We also denounce that although many mass media want to present an image as if the businessmen and some political parties were critical of the decree, in reality their main concern is that this decree only favours some national and transnational companies working on projects considered a priority by the government, when what they would like is for the suspension of rights and obligation to comply with environmental and consultation laws to apply to all their companies and their activities.

As the indigenous and peasant organisations of Oaxaca (https://tinyurl.com/f36nu9nt) state, what this and previous governments call “national development” is not such, but a renewed plan for dispossession.

We denounce public utility at the service of private interests.
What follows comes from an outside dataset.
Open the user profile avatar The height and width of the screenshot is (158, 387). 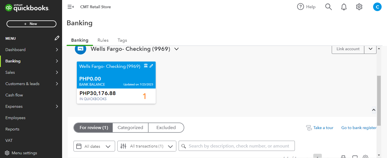coord(377,7)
It is private utility and public dispossession.

We demand the immediate repeal of the decree….

We call on all communities and peoples to denounce and…
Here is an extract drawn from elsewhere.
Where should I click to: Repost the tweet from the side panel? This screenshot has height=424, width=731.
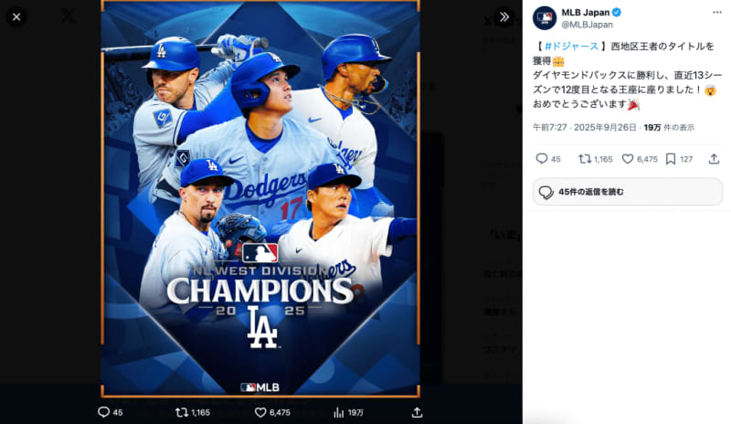(x=585, y=158)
Resist by all peaceful means and by law.

February 2, 2022, Candlemas day

Network in Defence of Maize. Union of organisations of the Sierra Juárez de Oaxaca, SC. State Space in Defence of Native Maize of Oaxaca. Assembly of defenders of the Múuch’Xíinbal Mayan Territory. National Centre for Aid to Indigenous Missions (Cenami). Comité de Derechos Humanos de la Sierra Norte de Veracruz (Human Rights Committee of the Sierra Norte de Veracruz). Economic and Social Development for Indigenous Mexicans (Desmi), AC. Centro de Estudios para el Cambio en el Campo Mexicano (Ceccam). Collective for Autonomy (Colectivo por la Autonomía). ETC Group. GRAIN. Ejidos in Defence of Mayan Territory (Ejidos en Defensa del Territorio Maya). Fray Bartolomé de las Casas Human Rights Centre. Committee for the Promotion and Defence of Life Samuel Ruíz García, Chicomuselo, Chiapas. Young People in the Face of the National Emergency. Casa Temilco. Space of All for Community Defence (ETCO). Section XXII CNTE-SNTE. Guardians of the Sea. Xa’aybej Collective (Colectivo Xa’aybej) CODEDI. Communist Youth Front. Communist Party of Mexico. Peninsular Front of Popular Resistance. Pueblo de Loma de Bacum de la Nación de la Tribu Yaqui. Lagos de Colores. ZODEVITE. Mission of Bachajón, Chiapas. Communards of San Pedro Atlapulco. Magdalena Gómez. Evangelina Robles González. Lorenzo Moreno Pajarito. Julián Vázquez Guzmán.